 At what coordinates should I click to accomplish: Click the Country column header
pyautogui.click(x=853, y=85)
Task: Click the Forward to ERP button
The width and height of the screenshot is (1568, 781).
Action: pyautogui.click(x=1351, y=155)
——————————
* Exercise brief
Give the listing once more, unchanged in every line.

* Task output
 At what coordinates should I click to accomplish: Click the Country column header
pyautogui.click(x=853, y=85)
Task: Click the Forward to ERP button
The width and height of the screenshot is (1568, 781).
Action: pyautogui.click(x=1351, y=155)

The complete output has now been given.